8. Indeling van het product: post 6209/6211 of post 9404 van de GN?
8.1. Gezien de wijziging van de GN-toelichting op post 6111 (zie punten 6.5, 6.5.1- 6.5.3 hiervóór) en de Indelingsverordening (zie punt 6.6) zullen trappelzakken met snit, armsgaten of mouwen vanaf 4 juli 2007 (de datum van inwerkingtreding van voormelde indelingsverordening), als kleding of kledingtoebehoren moeten worden ingedeeld. Wanneer de trappelzak gemaakt is voor kinderen met een lichaamslengte van maximaal 86 cm wordt deze als kleding voor baby's onder postonderverdeling 6209 20 00 van de GN gerangschikt; gaat het om een trappelzak voor kinderen langer dan 86 cm, dan dient de zak als kinderkleding onder postonderverdeling 6211 42 90 van de GN te worden gebracht. Ik verwijs naar de hiervoor in punt 6.6.2 aangehaalde motivering voor de indeling uit de Indelingsverordening.
8.2. Op het tijdstip van afgifte van de bti's was de GN-toelichting op post 6111 echter nog niet gewijzigd en was er nog geen Indelingsverordening. Het is vaste rechtspraak van het HvJ dat een indelingsverordening constitutief van aard is en geen terugwerkende kracht kan hebben. Het HvJ formuleert het in punt 20 en 21 van zijn eerdervermelde arrest Kloosterboer als volgt:(27)
"20. (...) dat de aangifte voor het vrije verkeer (...) en de beschikking van de Inspecteur met betrekking tot de aangifte dateren van voor de inwerkingtreding van verordening nr. (28) (...)

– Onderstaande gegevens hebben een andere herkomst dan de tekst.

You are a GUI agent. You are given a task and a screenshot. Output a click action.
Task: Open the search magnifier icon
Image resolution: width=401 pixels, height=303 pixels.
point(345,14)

21. Dienaangaande zij eraan herinnerd dat een verordening waarin de voorwaarden voor de indeling onder een post of een postonderverdeling worden vastgesteld, constitutief van aard is en geen terugwerkende kracht kan hebben (...)."
8.3. Bij een beoordeling van een indelingsgeschil dient derhalve een indelingsverordening buiten beschouwing te worden gelaten indien deze van later datum is dan de feiten van het geding. Dat betekent dat de Indelingsverordening voor de beslechting van het onderhavige geschil (d.w.z. voor de indeling van het product in de in geding zijnde bti's) niet relevant is en buiten beschouwing moet blijven.

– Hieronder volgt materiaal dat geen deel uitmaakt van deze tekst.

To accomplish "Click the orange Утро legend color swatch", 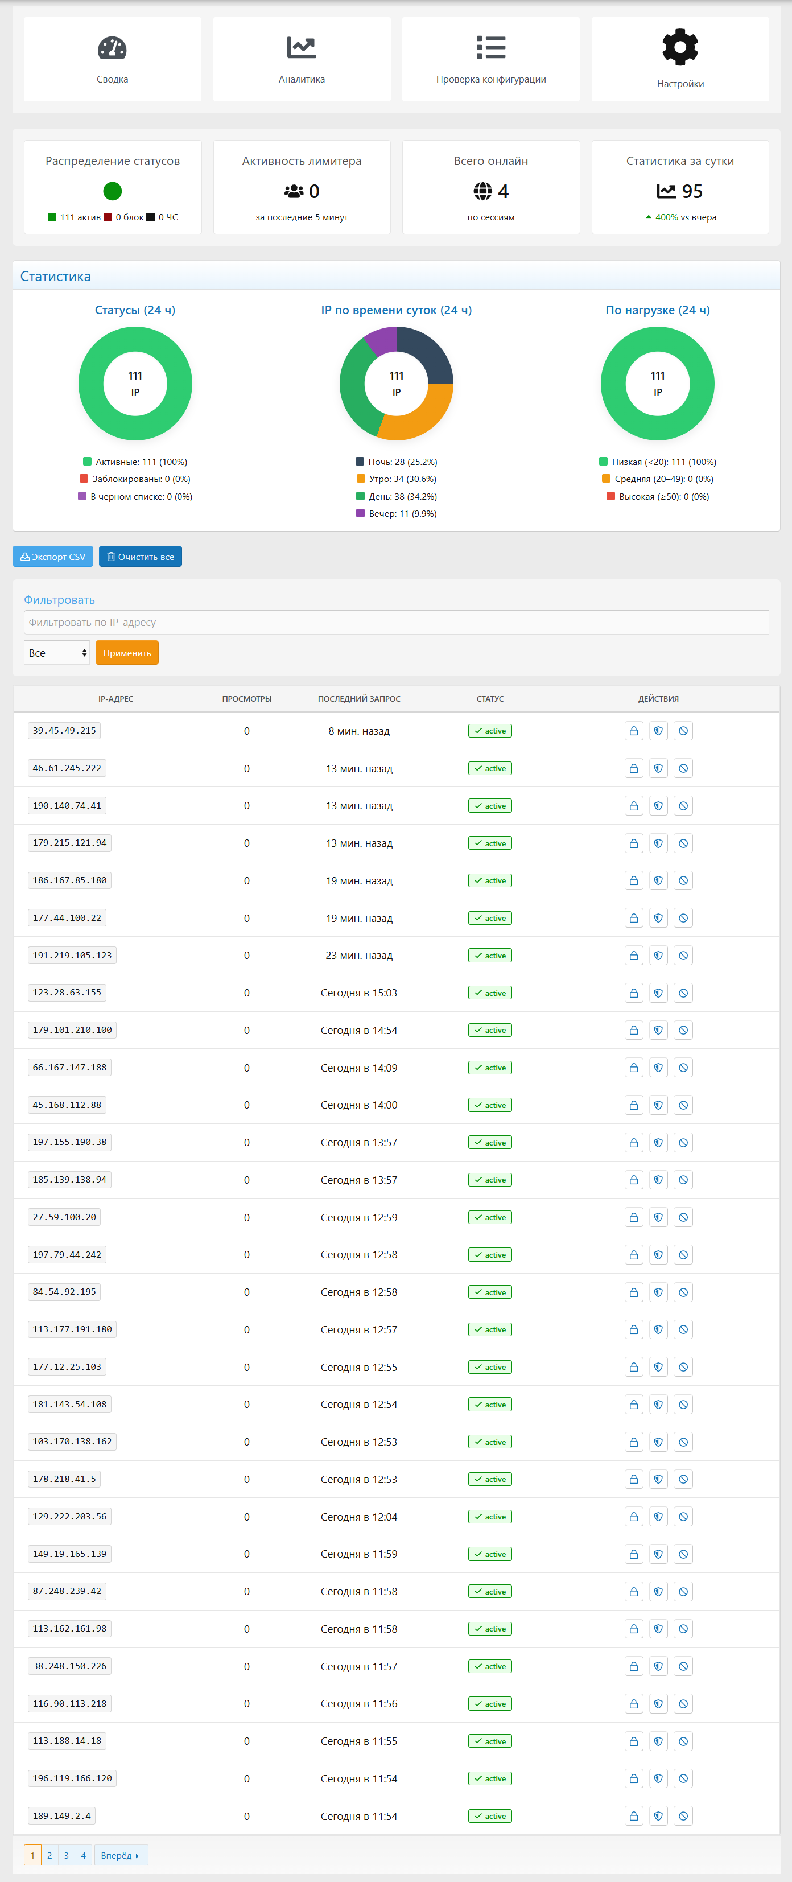I will coord(360,479).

8.4. Dit heeft in beginsel ook te gelden voor de gewijzigde GN-toelichting. Ook deze heeft geen terugwerkende kracht. In dit verband verwijs ik naar beschikkingen REM 19/98 (blz. 5), 3/99 (punt 14) en 7 tot en met 11/99 (punt 14) van de Europese Commissie waarin de Europese overweegt: "The CN explanatory notes are purely interpretative and therefore without retroactive effect. They must nevertheless be considered to represent what should always have been the correct interpretation of the heading concerned." (29)
8.5. Anderzijds mag niet uit het oog worden verloren dat een gewijzigde GN-toelichting in overeenstemming moet zijn (moet blijven) met de tekst van de GN en de strekking van de GN niet mag wijzigen. De GN-toelichting is immers een uitlegging van de GN en is rechtens niet bindend. Zou de Europese Commissie met de gewijzigde GN-toelichting op post 6111 (de 'breiwerk-post') van het GDT de strekking van post 6111 van het GDT hebben gewijzigd, dan zou zij buiten haar bevoegdheden zijn getreden. Niet is gesteld dat dit het geval is. Ervan uitgaande dat de Commissie met de wijziging van haar toelichting op post 6111 binnen haar boekje is gebleven, kan worden geconcludeerd dat de gewijzigde GN-toelichting op post 6111 wel een nuttige uitlegging over de indeling van goederen in post 6111 geeft, en - gezien de eerder (zie punt 6.4.3) gesignaleerde verwijzing naar de toelichting op post 6111 in de GN-toelichting op post 6209 - ook voor de indeling van vergelijkbare, doch niet gebreide of gehaakte goederen, onder post 6209. Dit temeer nu post 6111 van het GS met de inwerkingtreding van het Geharmoniseerde Systeem 2007(30) niet is gewijzigd.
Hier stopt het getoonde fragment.